━━━━━ DATA PROVIDED ━━━━━

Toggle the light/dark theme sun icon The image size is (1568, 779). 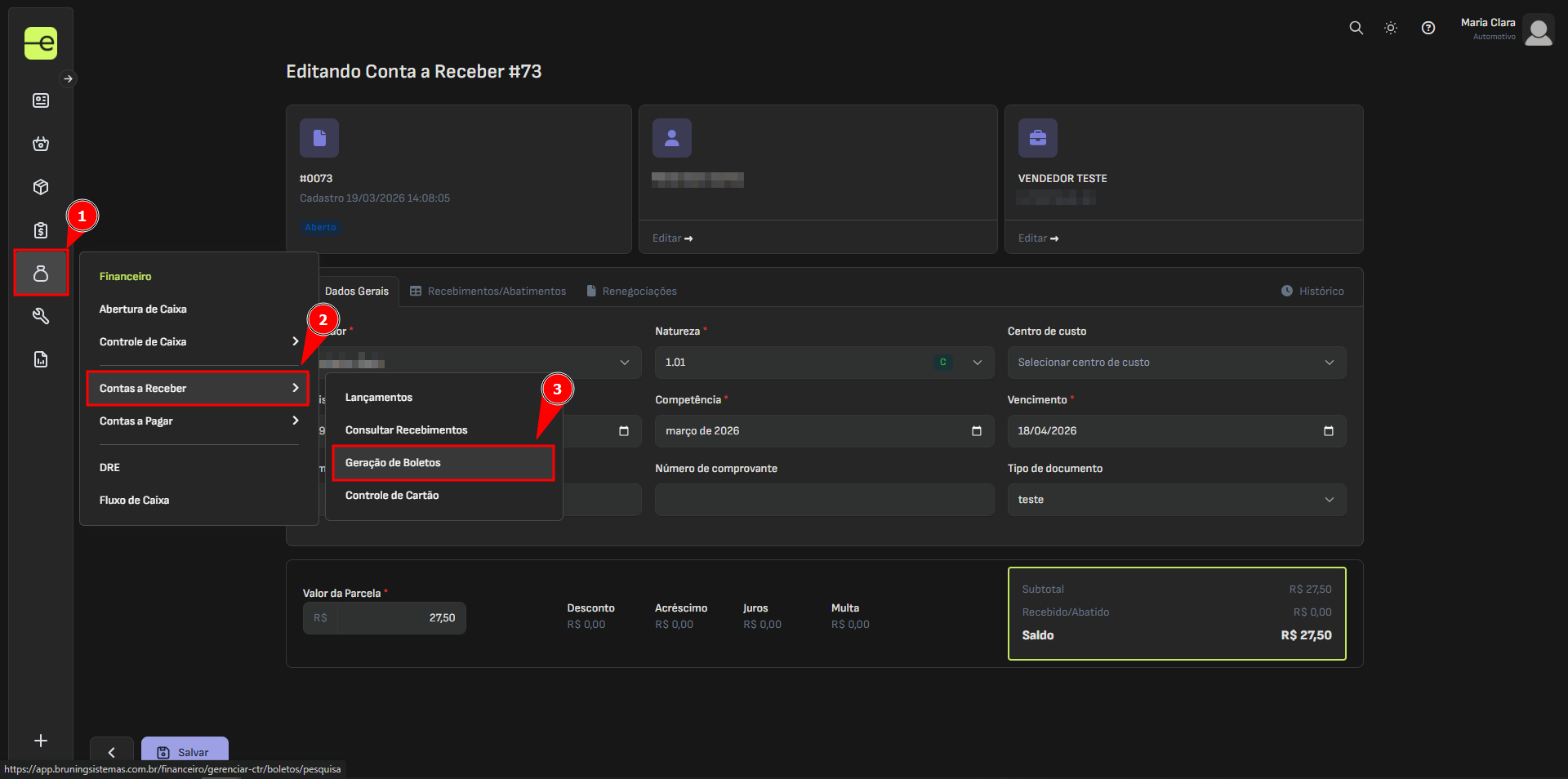click(1391, 28)
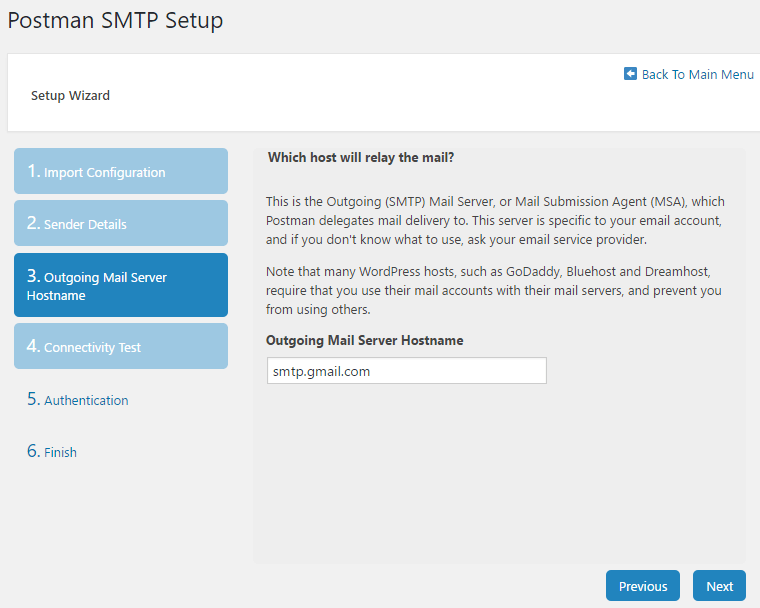Screen dimensions: 760x608
Task: Click the number 1 on Import Configuration
Action: click(33, 171)
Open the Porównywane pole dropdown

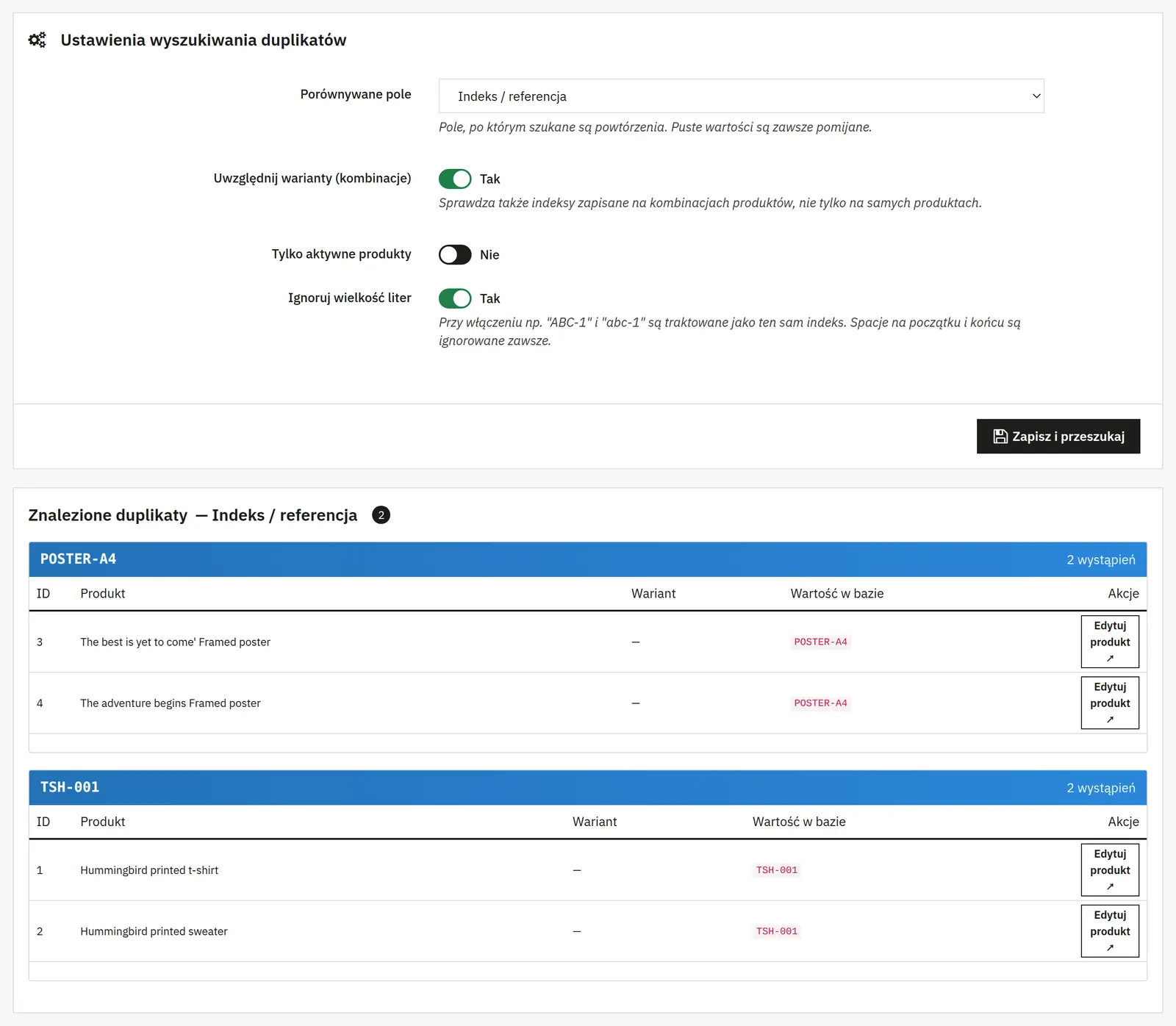pyautogui.click(x=741, y=96)
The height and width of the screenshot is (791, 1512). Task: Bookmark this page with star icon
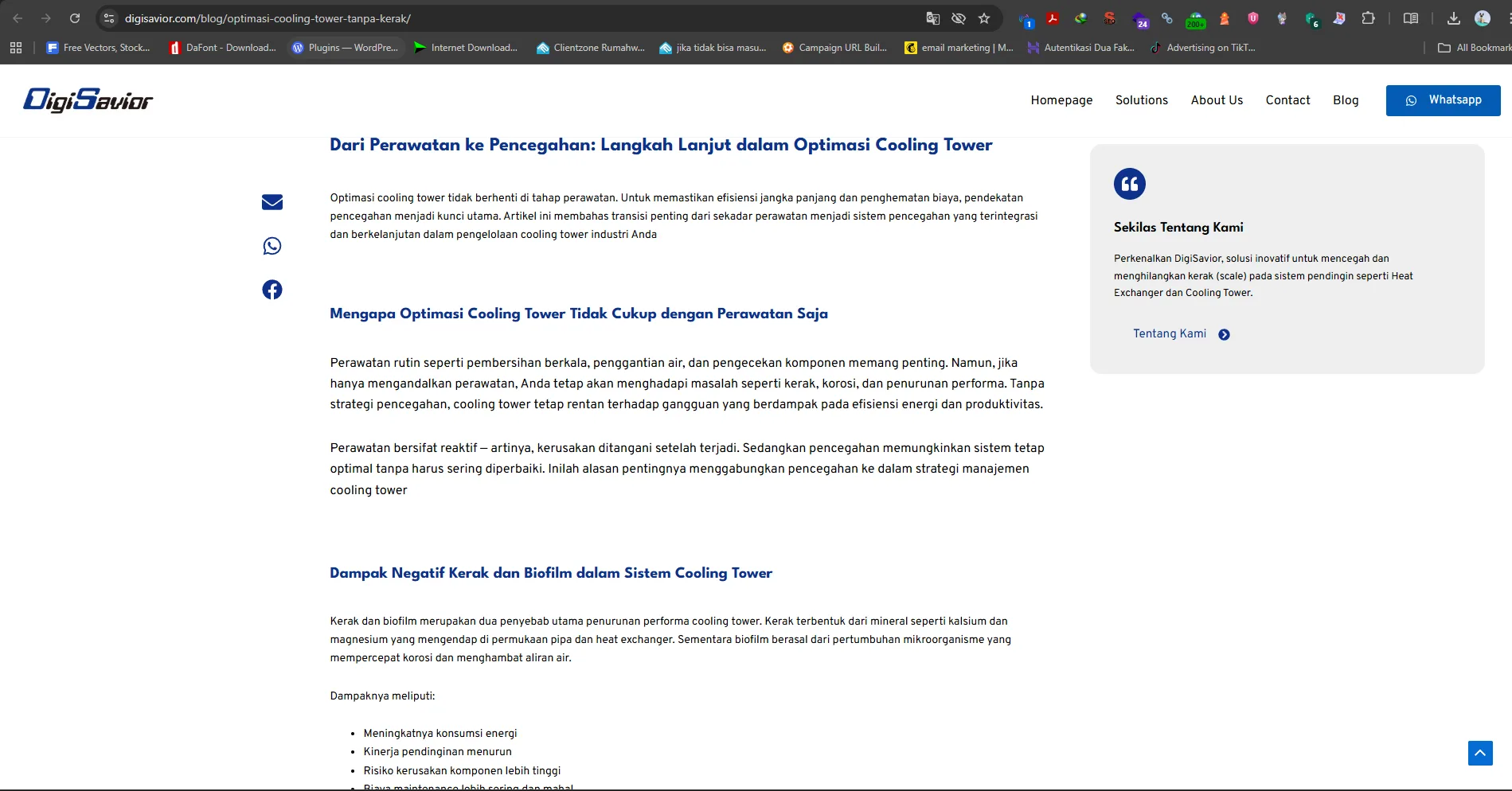click(x=984, y=18)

━━━━━

* [PROBLEM TO SOLVE]:
Write out the stretch of the data from the line containing "The height and" through the end of the data as a JSON list of strings, one per line, skipping blank lines. Omit the pictures.

* [REPLY TO THE TASK]:
[
  "The height and width of the screenshot is (791, 1512). Task: Bookmark this page with star icon",
  "click(x=984, y=18)"
]